[Task brief]:
Reproduce the records word for word, starting at the very first line and ending with the line that contains "Looking at the screenshot, I should (563, 176).", including that line.

>> start

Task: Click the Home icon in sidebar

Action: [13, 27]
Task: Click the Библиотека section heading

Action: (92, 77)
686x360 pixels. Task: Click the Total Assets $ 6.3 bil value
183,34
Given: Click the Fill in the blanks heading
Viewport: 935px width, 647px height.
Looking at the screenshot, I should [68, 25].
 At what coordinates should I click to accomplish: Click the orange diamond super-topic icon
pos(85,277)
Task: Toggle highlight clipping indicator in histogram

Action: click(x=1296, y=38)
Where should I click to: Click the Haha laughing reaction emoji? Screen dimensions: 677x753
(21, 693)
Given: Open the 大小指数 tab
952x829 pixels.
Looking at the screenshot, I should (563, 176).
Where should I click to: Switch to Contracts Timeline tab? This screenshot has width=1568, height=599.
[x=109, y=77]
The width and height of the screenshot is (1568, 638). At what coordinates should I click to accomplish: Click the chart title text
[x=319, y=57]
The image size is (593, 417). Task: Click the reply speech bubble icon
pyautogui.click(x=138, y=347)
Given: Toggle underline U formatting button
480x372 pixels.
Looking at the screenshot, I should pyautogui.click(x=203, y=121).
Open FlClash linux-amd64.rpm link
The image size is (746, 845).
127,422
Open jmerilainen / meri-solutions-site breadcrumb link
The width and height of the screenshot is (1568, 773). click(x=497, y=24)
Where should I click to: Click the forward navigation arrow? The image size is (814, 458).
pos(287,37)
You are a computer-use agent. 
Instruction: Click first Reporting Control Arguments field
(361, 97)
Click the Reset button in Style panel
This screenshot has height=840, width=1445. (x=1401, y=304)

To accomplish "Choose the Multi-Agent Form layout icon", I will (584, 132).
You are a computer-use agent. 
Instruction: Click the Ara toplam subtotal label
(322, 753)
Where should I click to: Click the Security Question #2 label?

>> end

[The result]:
Task: Click the Home icon in sidebar

Action: [13, 27]
Task: Click the Библиотека section heading

Action: (92, 77)
686x360 pixels. Task: Click the Total Assets $ 6.3 bil value
183,34
Given: Click the Fill in the blanks heading
Viewport: 935px width, 647px height.
Looking at the screenshot, I should [68, 25].
 At what coordinates should I click to accomplish: Click the orange diamond super-topic icon
pos(85,277)
Task: Toggle highlight clipping indicator in histogram

Action: click(x=1296, y=38)
Where should I click to: Click the Haha laughing reaction emoji? Screen dimensions: 677x753
(21, 693)
Given: Open the 大小指数 tab
952x829 pixels.
Looking at the screenshot, I should (563, 176).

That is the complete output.